Superperizia sul ponte della morte, oggi tutti in aula
MASSENZATICA. Sei indagati e relativi avvocati e consulenti tecnici, quattro vittime rappresentate dai legali delle rispettive famiglie e il perito, l’ingegner Vallini saranno i protagonisti oggi,...

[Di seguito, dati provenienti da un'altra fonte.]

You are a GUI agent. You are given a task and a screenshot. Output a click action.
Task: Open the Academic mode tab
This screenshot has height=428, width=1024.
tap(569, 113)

MASSENZATICA. Sei indagati e relativi avvocati e consulenti tecnici, quattro vittime rappresentate dai legali delle rispettive famiglie e il perito, l’ingegner Vallini saranno i protagonisti oggi, davanti al giudice Piera Tassoni e al pm Nicola Proto dell’udienza in tribunale a Ferrara cui verrà formalizzata la superperizia sul ponte Trapella, il ponte della morte di Massenzatica, tragedia in cui morirono quattro ragazzi, Matteo Carli, 29anni, Nicoleta Carunto, 20enne e Liliana Dragnescu, 31enne, entrambe romene, e Stefano Bertaglia, 30enne, rodigino che erano a bordo della Bmw che sfondò il parapetto finendo nel Canale. Gli indagati individuati dalla procura di Ferrara sono i massimi vertici di Provincia (presidente Marcella Zappaterra, assessore Davide Nardini e tecnico Mauro Monti) e Comune di Mesola (sindaco Lorenzo Marchesini, vicesindaco Dario Zucconelli e dirigente tecnico Fabio Zanardi). Il perito nominato (avrà non meno di 3 mesi) dovrà indicare al giudice la dinamica dell’incidente, stabilire la velocità dell'auto, valutare il tracciato che ha seguito l'auto nell'uscire di strada e lo stato di manutenzione di strada e del ponte Trapella in particolare.